Kotlin and Android Development featuring Jetpack: $kotlin_version ? (page 8)

I’m running Android Studio “Arctic Fox” 2020.3.1 Patch 2, and I’m embarrassed to admit that I only made it to page 8 before running into my first brick wall:

Gradle sync is failing on implementation "org.jetbrains.kotlin:kotlin-stdlib-jdk8:$kotlin_version"

A problem occurred evaluating project ':app'.
> Could not get unknown property 'kotlin_version' for object of type org.gradle.api.internal.artifacts.dsl.dependencies.DefaultDependencyHandler.

Any insight into what the problem might be? Is $kotlin_version supposed to be getting set automatically somewhere?

For reference, here’s the build.gradle that’s failing:

plugins {
    id 'com.android.application'
    id 'kotlin-android'
}

android {
    compileSdk 30

    defaultConfig {
        applicationId "dev.mfazio.pennydrop"
        minSdk 26
        targetSdk 30
        versionCode 1
        versionName "1.0"

        testInstrumentationRunner "androidx.test.runner.AndroidJUnitRunner"
    }

    buildTypes {
        release {
            minifyEnabled false
            proguardFiles getDefaultProguardFile('proguard-android-optimize.txt'), 'proguard-rules.pro'
        }
    }
    compileOptions {
        sourceCompatibility JavaVersion.VERSION_1_8
        targetCompatibility JavaVersion.VERSION_1_8
    }
    kotlinOptions {
        jvmTarget = '1.8'
    }
}

dependencies {
    implementation fileTree(dir: "libs", include: ["*.jar"])
    implementation "org.jetbrains.kotlin:kotlin-stdlib-jdk8:$kotlin_version"
    implementation 'androidx.core:core-ktx:1.6.0'
    implementation 'androidx.appcompat:appcompat:1.3.1'
    implementation 'com.google.android.material:material:1.4.0'
    implementation 'androidx.constraintlayout:constraintlayout:2.1.0'
    testImplementation 'junit:junit:4.+'
    androidTestImplementation 'androidx.test.ext:junit:1.1.3'
    androidTestImplementation 'androidx.test.espresso:espresso-core:3.4.0'
}

Hey Jeff!
Totally fair question, the $kotlin_version property lives (or should live, at least) in the top-level build.gradle file:

buildscript {
    ext {
        kotlin_version = '1.4.10'
        gradle_version = '4.1.0'
    }
}

If you ever run into issues, you’re always welcome to post here and you can also grab the source code for every chapter at the book’s page: Kotlin and Android Development featuring Jetpack: Build Better, Safer Android Apps by Michael Fazio

Let me know if that fixes things!

OK, I actually managed to fix it last night after comparing the top build.gradle against the one in the .zip file, but couldn’t edit my post because it hadn’t been approved yet.

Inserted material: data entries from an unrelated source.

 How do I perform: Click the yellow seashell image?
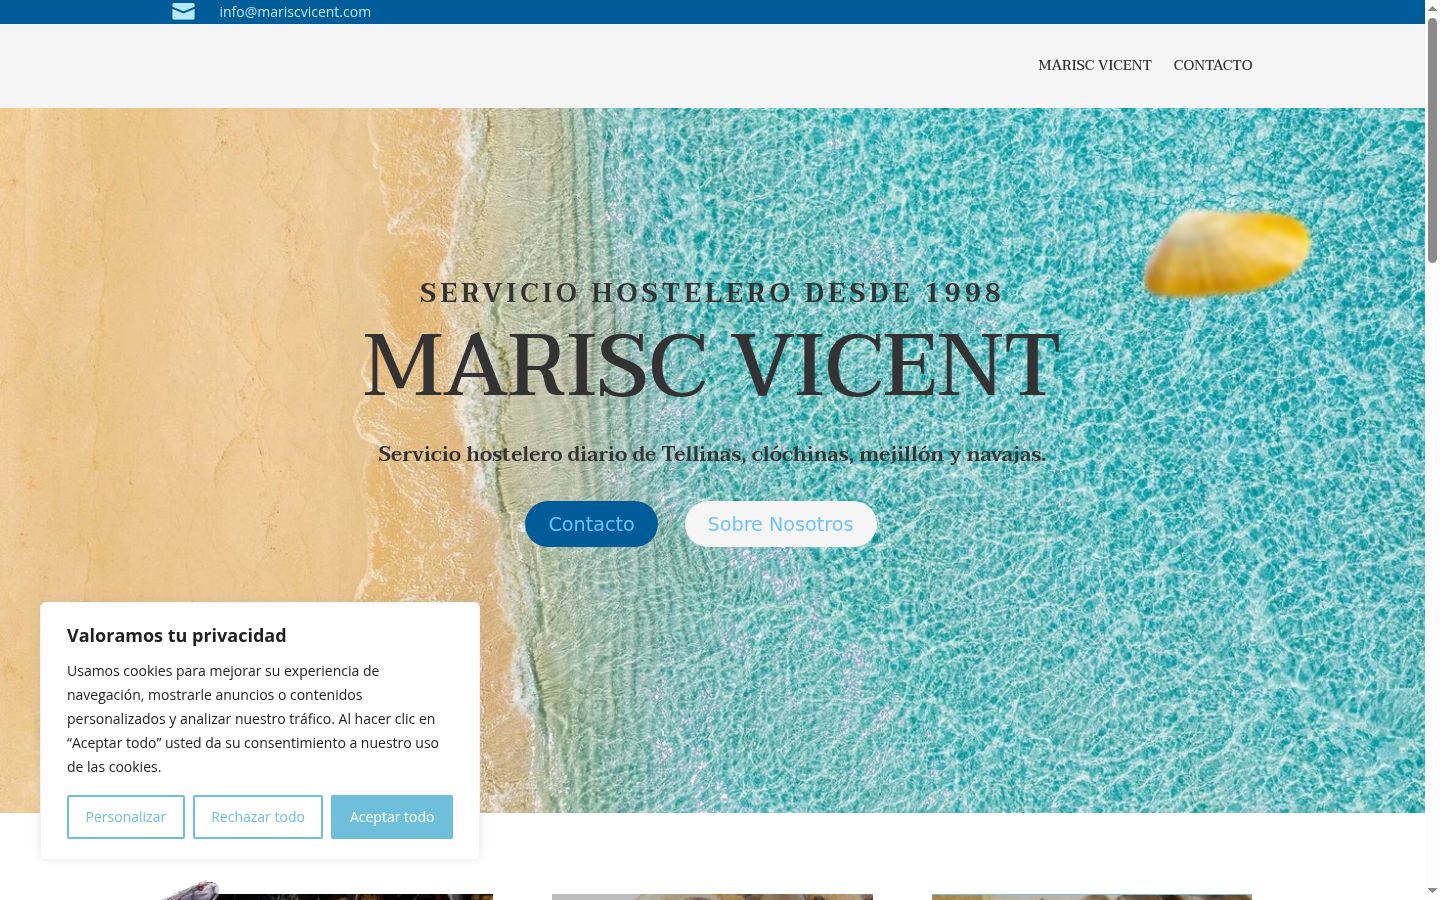1226,252
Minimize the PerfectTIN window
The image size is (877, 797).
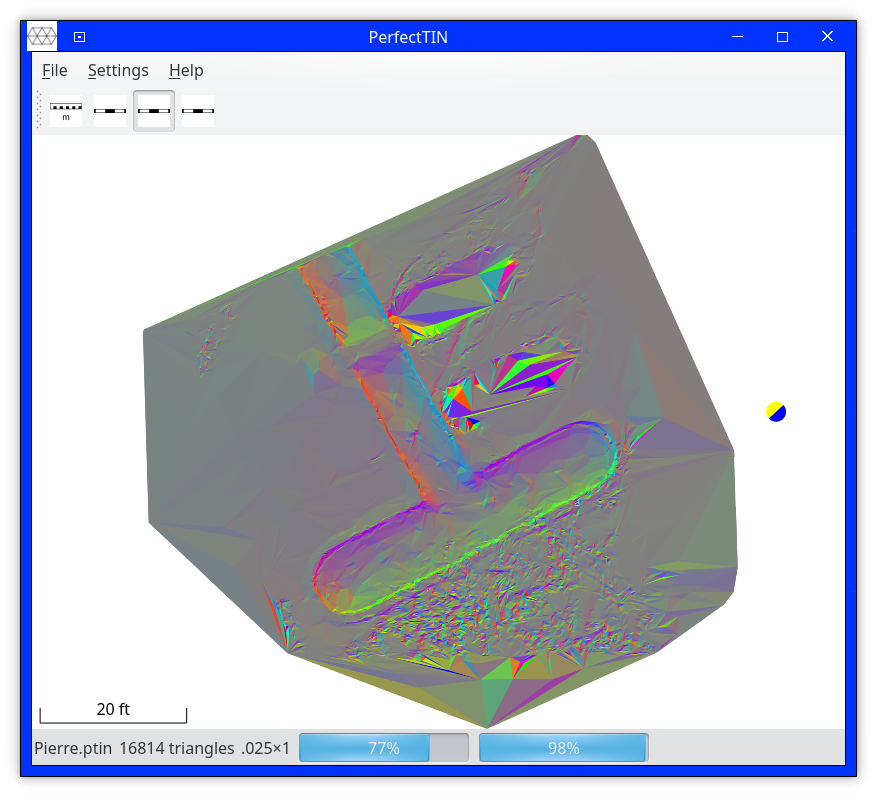[738, 37]
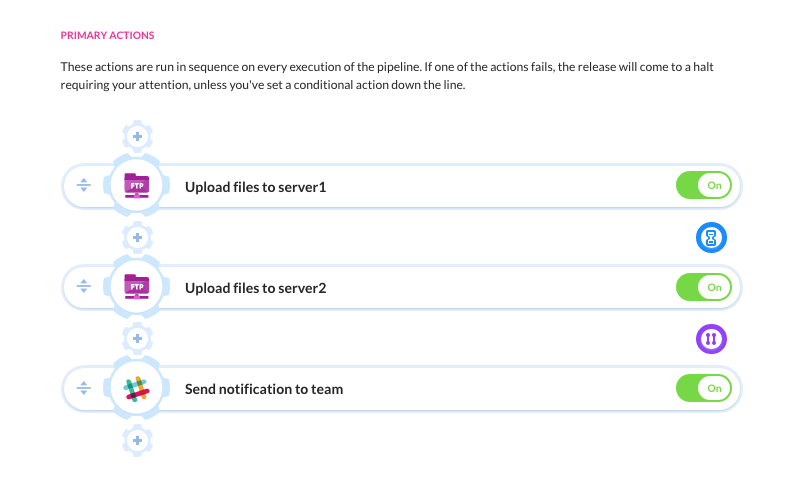Viewport: 804px width, 491px height.
Task: Click the primary actions description paragraph
Action: tap(387, 76)
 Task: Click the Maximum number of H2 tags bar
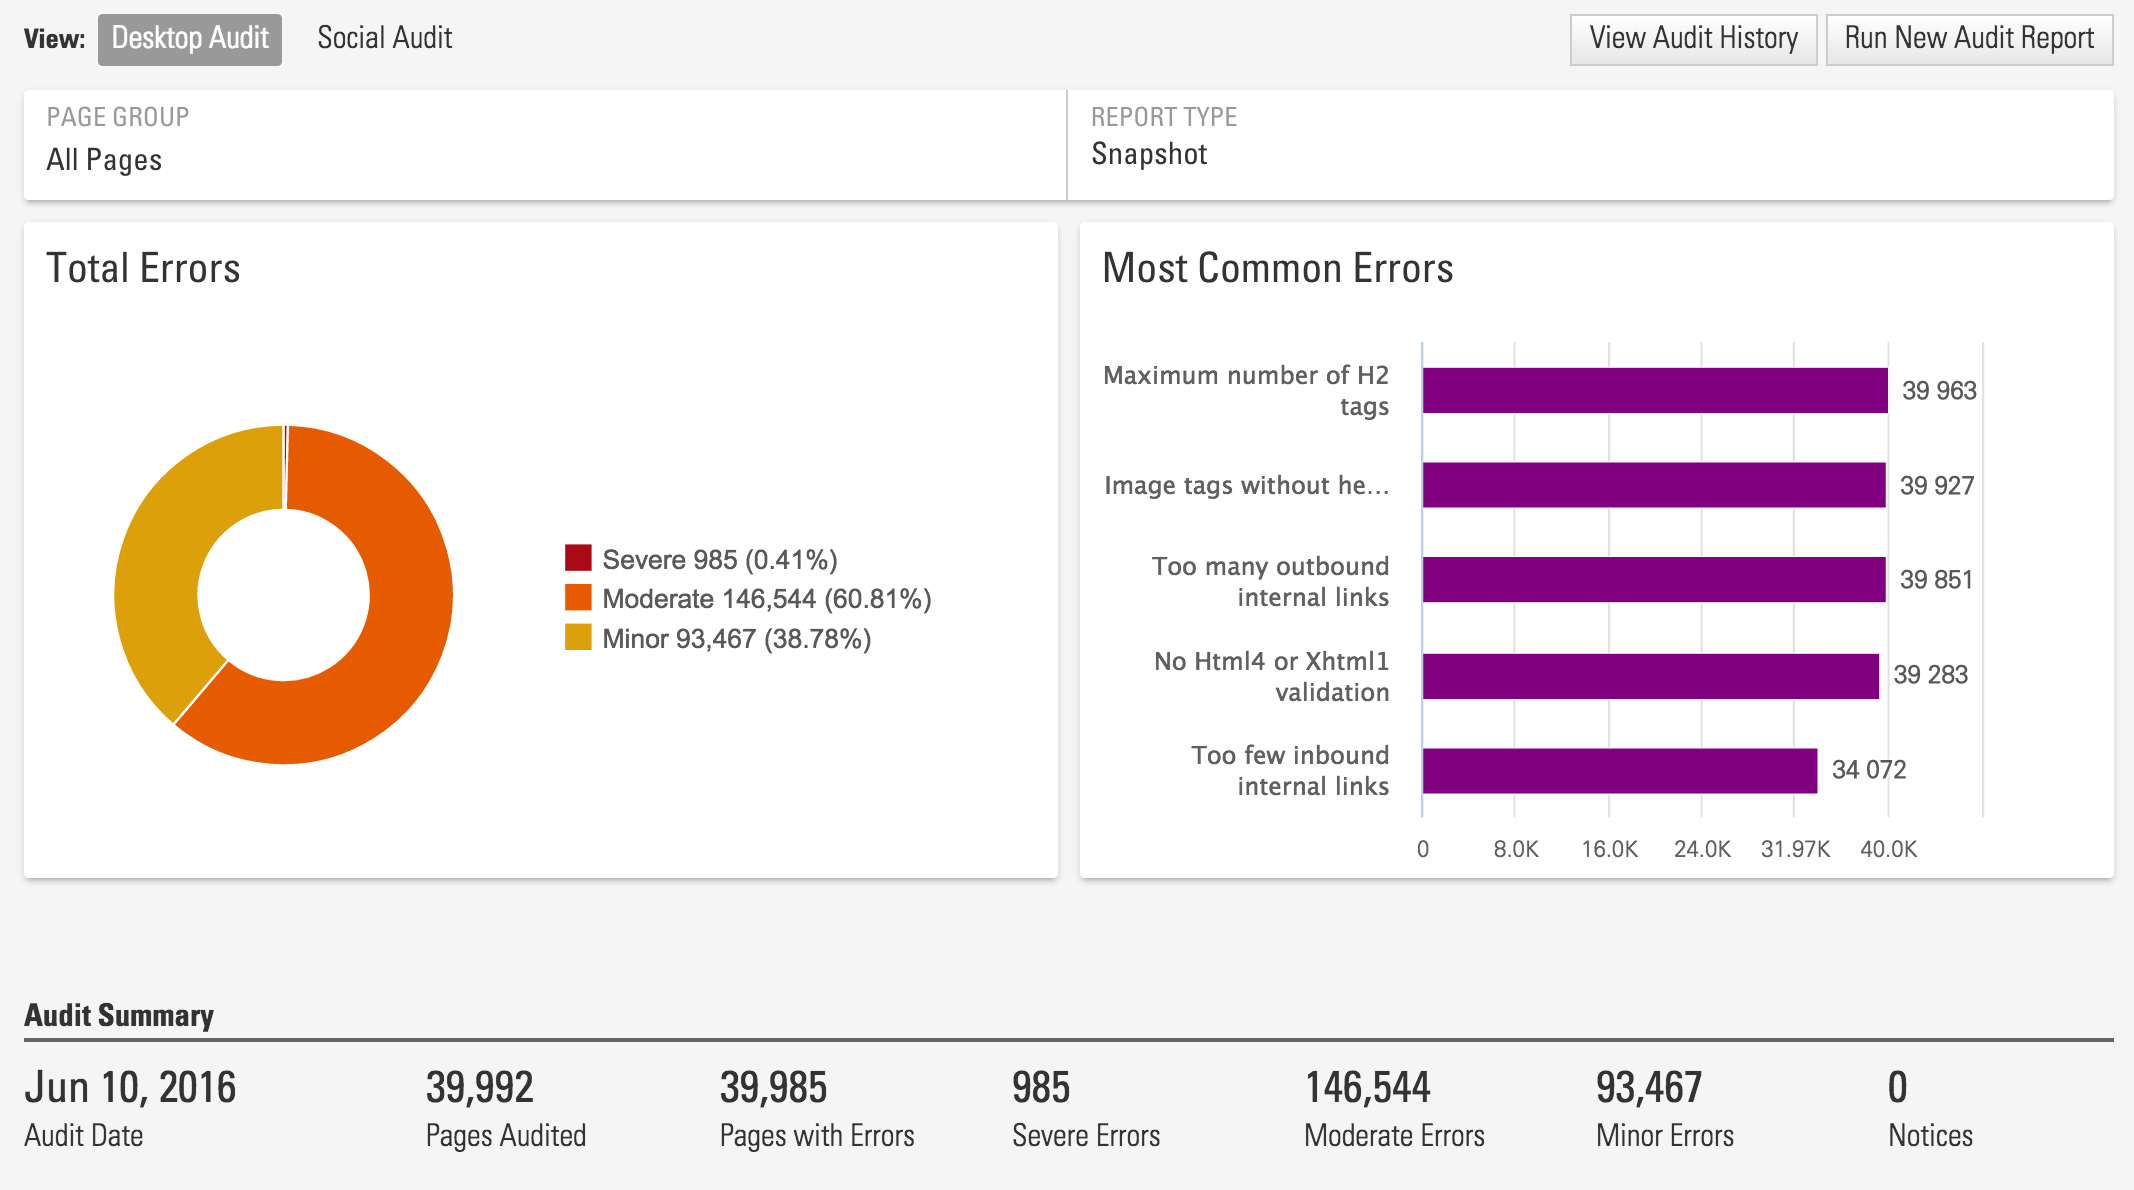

I originally tried using the .zip file’s build.gradle verbatim, but had to remove the allprojects{ } section and references to jcenter().

Apparently, Android Studio has a (new?) setting whose default value causes it to halt with an error if there’s an allprojects {} section in build.gradle:

Build was configured to prefer settings repositories over project repositories but repository ‘Google’ was added by build file 'build.gradle’

It also complained about jcenter() being deprecated, but didn’t die over it. I removed the reference to it anyway, and left Google’s default reference to mavencentral() in place.

Here’s my final (working) top-level build.gradle that fixed the problem:

// Top-level build file where you can add configuration options common to all sub-projects/modules.
buildscript {
    ext {
        kotlin_version = '1.4.30'
        gradle_version = '4.1.2'

        app_compat_version = '1.2.0'
        constraint_layout_version = '2.0.4'
        core_version = '1.3.2'
        nav_version = '2.3.3'
    }

    repositories {
        google()
        mavenCentral()
    }
    dependencies {
        classpath "com.android.tools.build:gradle:7.0.2"
        classpath "org.jetbrains.kotlin:kotlin-gradle-plugin:1.5.30"

        // NOTE: Do not place your application dependencies here; they belong
        // in the individual module build.gradle files
    }
}

task clean(type: Delete) {
    delete rootProject.buildDir
}

Anyway, thanks for taking the time to write a badly-needed book!

Hey Jeff, I understand now why you ran into the issue in the first place. When creating a new project with previous versions of Android Studio, the kotlin_version variable was created for you automatically. With Arctic Fox, it skips that and instead hard-codes the version for the dependencies.

Short version: you didn’t do anything wrong, the IDE didn’t give you the value that I expected to be there. I’m thinking I’m going to add some errata for the book to tell people the differences with Arctic Fox.